Here’s How Much Americans Spend on Sports

Enthusiasts cough up for sporting events, equipment and gym memberships

Cheesehead-donning fans of the Green Bay Packers. Cheesehead-donning fans of the Green Bay Packers.

America’s sports-industrial complex took in more than $100 billion last year, according to a survey released Monday by CreditCards.com.

Sports enthusiasts’ spending included $55.9 billion for sporting events, $33.4 billion for athletic equipment, $19.2 billion for gym memberships, $8 billion for sports-themed games, $4.8 billion for race entry fees and $2.3 billion for fantasy sports leagues.

Princeton Survey Research Associates International conducted telephone interviews in English and Spanish in mid-August with 1,003 adults living in the continental U.S.

Thirty-six percent of millennials polled said they had paid for a gym membership during the past year, twice as often as older respondents.

In addition, 43% of the 18-to-53 age cohort paid to attend a sporting event in the preceding 12 months, compared with only 21% of those 53 and older.

Here’s how Americans’ sports spending broke down over the past 12 months:

  • 34% on sporting events, including tickets, transportation, food and beverages
  • 29% on athletic equipment
  • 23% for gym memberships
  • 12% for sports-themed video games
  • 8% to participate in a 5K, fun run, bicycle race or similar event
  • 4% for fantasy sports leagues

Not Just the Game

For most sports fans, a season ticket or admission to one event — not cheap to begin with — is only the beginning of a day’s outlay to attend a game, what with parking, refreshments and souvenirs.
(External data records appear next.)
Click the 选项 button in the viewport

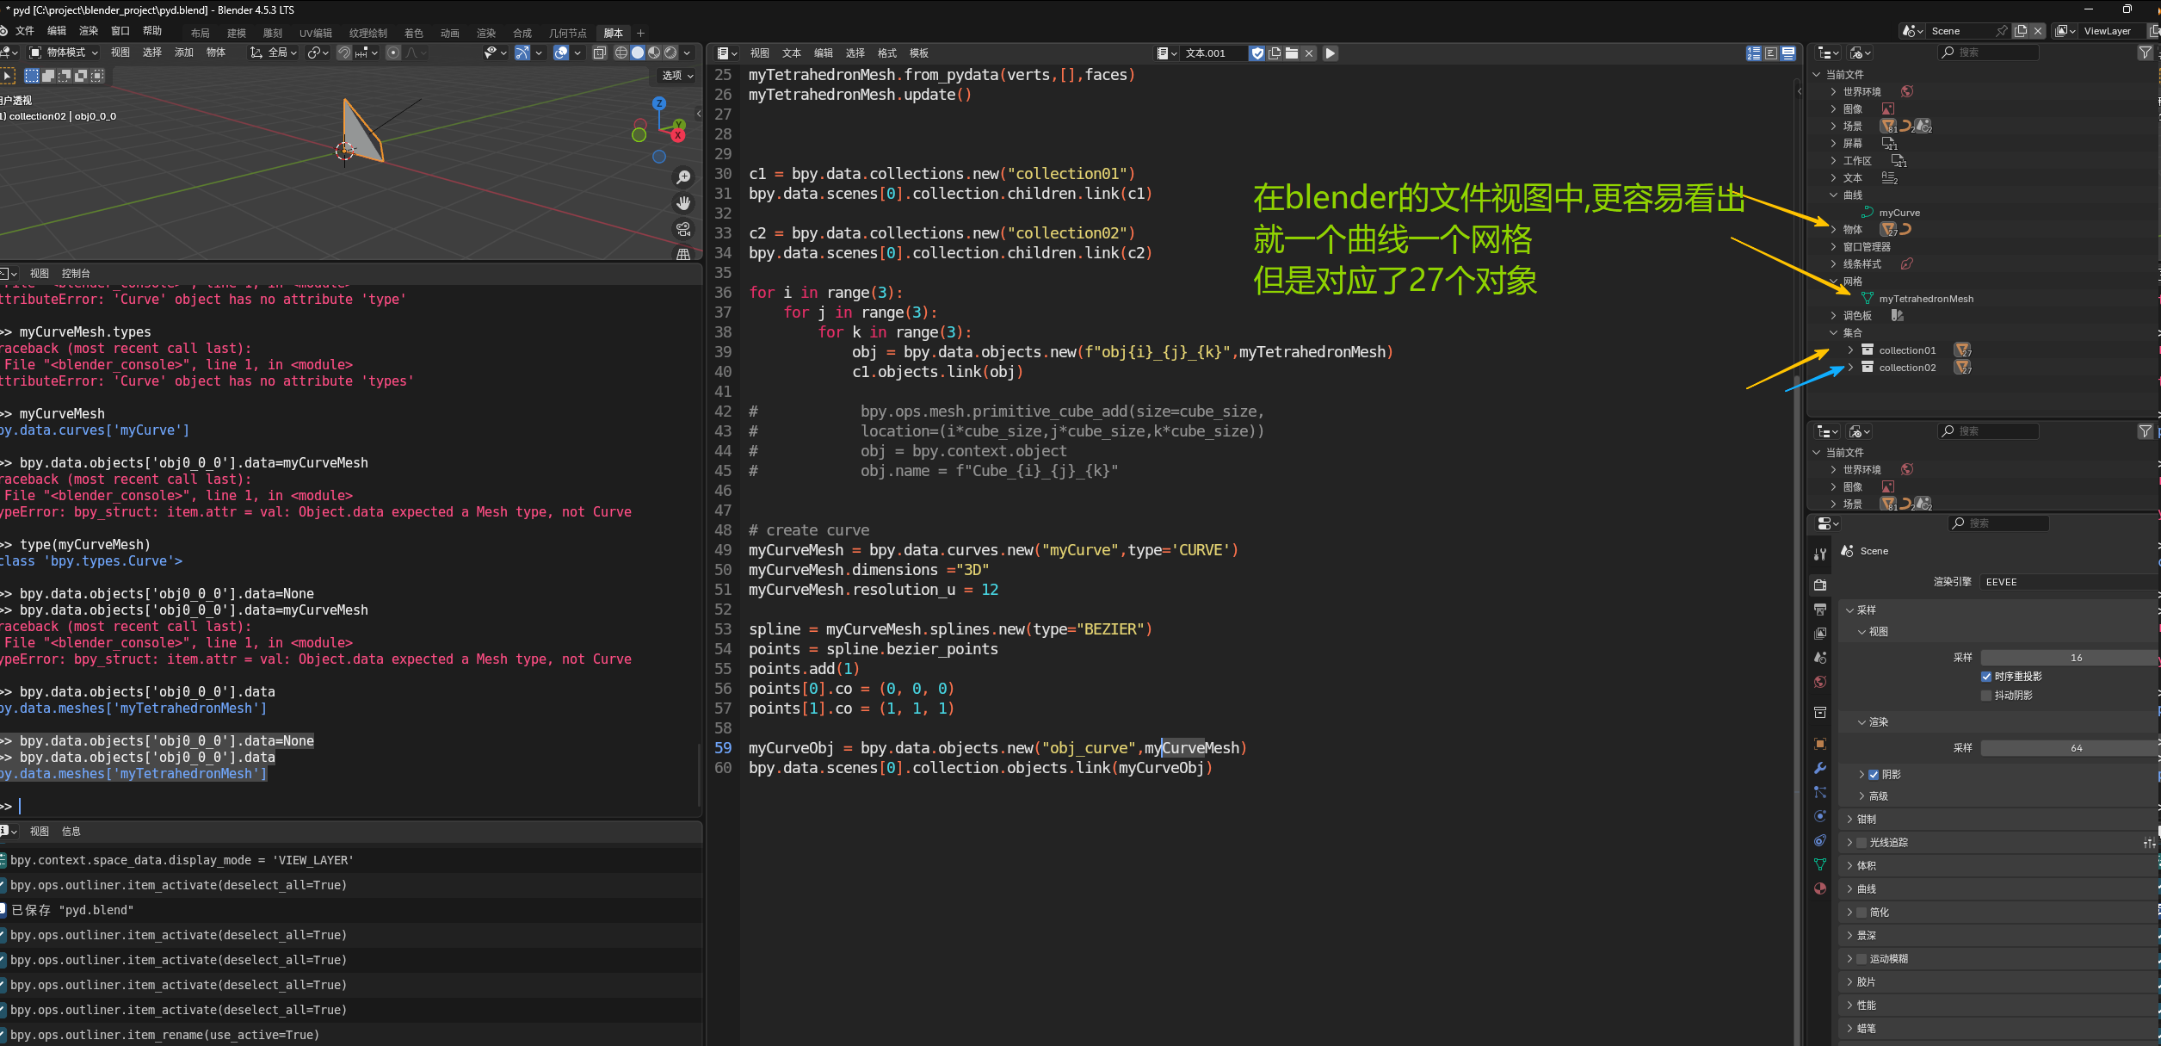tap(676, 76)
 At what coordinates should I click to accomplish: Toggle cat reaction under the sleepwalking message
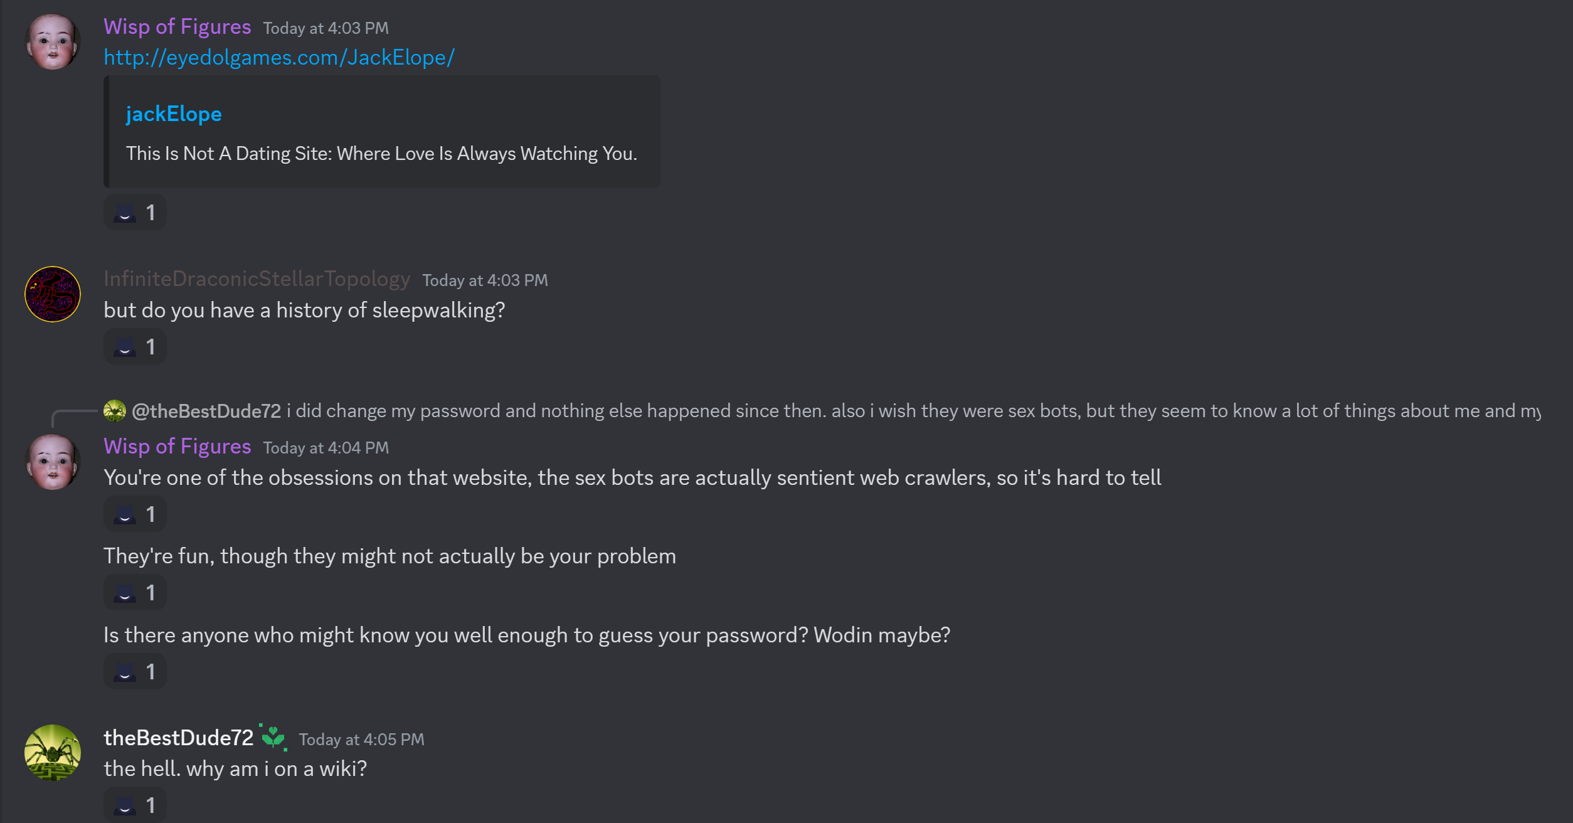(135, 347)
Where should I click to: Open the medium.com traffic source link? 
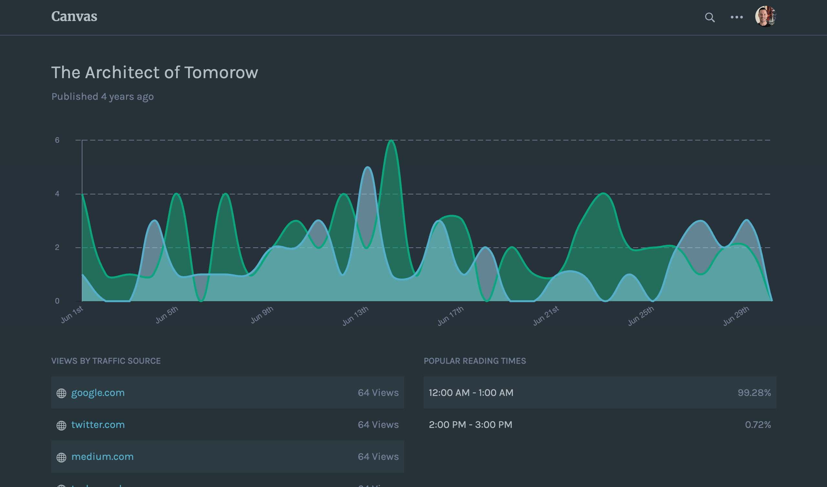click(x=102, y=456)
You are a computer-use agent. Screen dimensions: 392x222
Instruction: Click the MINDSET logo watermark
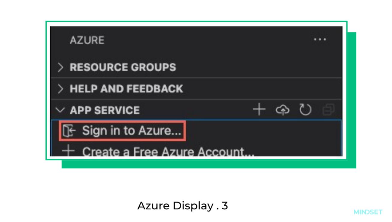(x=368, y=212)
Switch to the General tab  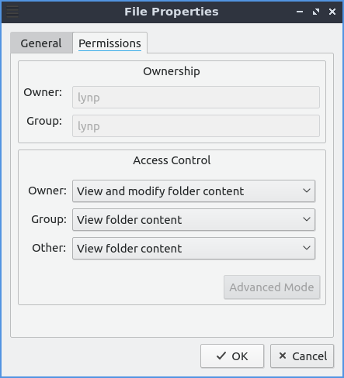(41, 43)
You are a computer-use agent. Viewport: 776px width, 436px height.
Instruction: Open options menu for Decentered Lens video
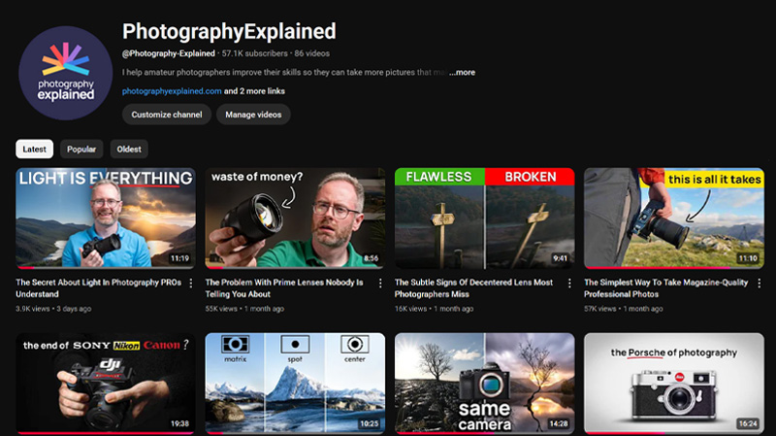569,284
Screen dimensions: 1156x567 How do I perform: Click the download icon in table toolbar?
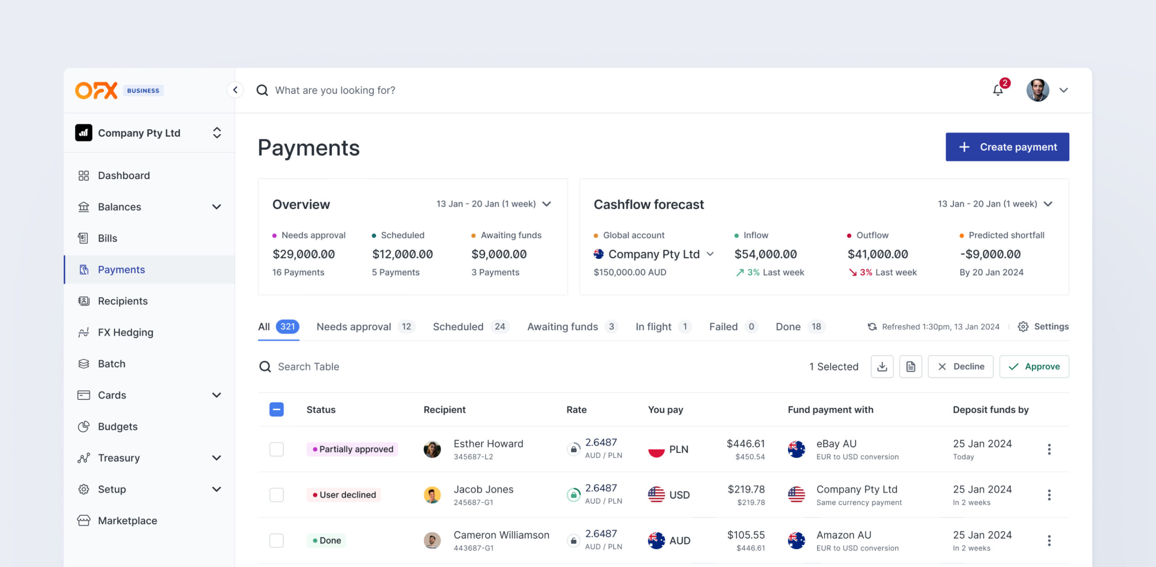882,367
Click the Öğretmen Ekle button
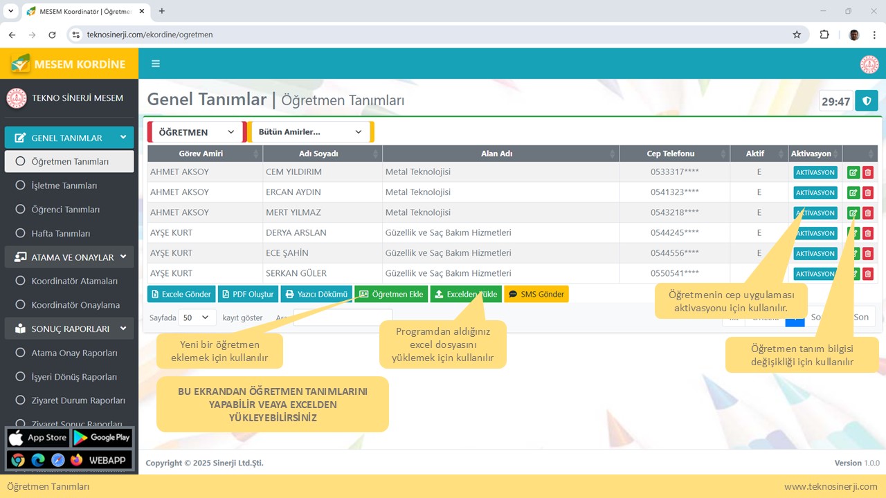Screen dimensions: 886x498 (x=391, y=294)
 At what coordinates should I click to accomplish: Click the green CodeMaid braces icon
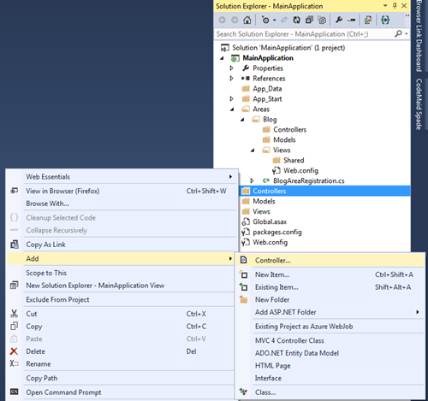pos(385,20)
CreditCards.com, citing a Tableau Public report, noted that a family of four put out an average of $503 in 2016 to attend an NFL game, up 232% from $151 in 1991.

That covered two adult tickets, two children’s tickets, two small beers, four small soft drinks, four hot dogs, two programs, two adult-size ball caps and parking.

The same family spent $339 in 2016 to attend an NBA game, up 139% from $142 in 1991, and got off relatively cheap to watch a Major League Baseball game, spending $219.53, up 176% from $79.41 in 1991.

“Americans love sports, but it’s no secret that attending a professional sporting event is a costly endeavor, even from the upper deck,” CreditCards.com senior industry analyst Matt Schulz said in a statement.

“That doesn’t seem to be stopping people from spending a ton on athletics, though, proving that ‘if you build it, they will come.’”

Although people of all ages attend sporting events, two age groups in particular were likeliest to put out the money for tickets and other items, according to the poll results.

Forty-six percent of respondents 30 to 49 said they had spent money on sport events, as had 37% of 18- to 29-year-olds, who most often chose the cheap seats.

For all age groups, college graduates with income of at least $75,000 were much more likely to buy tickets to sporting events and pay for related expenses.

Tomorrow’s Sports Stars

According to the survey, 46% of respondents with children younger than 18 said they had spent money on athletic equipment over the past year, compared with 22% of those without children.

Outfitting children to participate in sports comes with a hefty price tag, according to CreditCards.com.

It is not surprising that this spending was highest among better-off, better-educated American parents. Forty-two percent of these spenders were 30 to 49 years old.

The report cited Robert Herbst, a Larchmont, New York-based personal trainer, coach and champion powerlifter, who estimated that he had spent $2,000 a year on hockey equipment for his son, starting at age 4, easing off as the boy stopped growing.

His son’s skates cost $950 or more, hockey gloves $500 each, helmet $300, pants close to $200 and the sticks, which are prone to breakage, $250 or more. 

Herbst, who also manages his community’s summer Little League program, told CreditCards.com that he had seen parents spend more on athletic equipment than most people spend on a family dinner at a pricey restaurant, for example, $179 on a 9-year-old Little Leaguer’s baseball bat.

Matt Gellene, an executive at Bank of America’s investment arm Merrill Edge, recommended that sports-related spending be done thoughtfully.

“There’s nothing wrong with investing in items like tickets to a football game, new sporting equipment for yourself or your children and unlimited gym memberships,” Gellene told CreditCards.com.

These expenditures should be budgeted for, Gellene said. “And don’t forget about saving for your long-term financial goals, such as buying a home or saving for retirement.”

He suggested setting up a savings strategy several months before buying tickets for a favorite team’s big game of the year, and using the same approach to buy the expensive bat for one’s 9-year-old.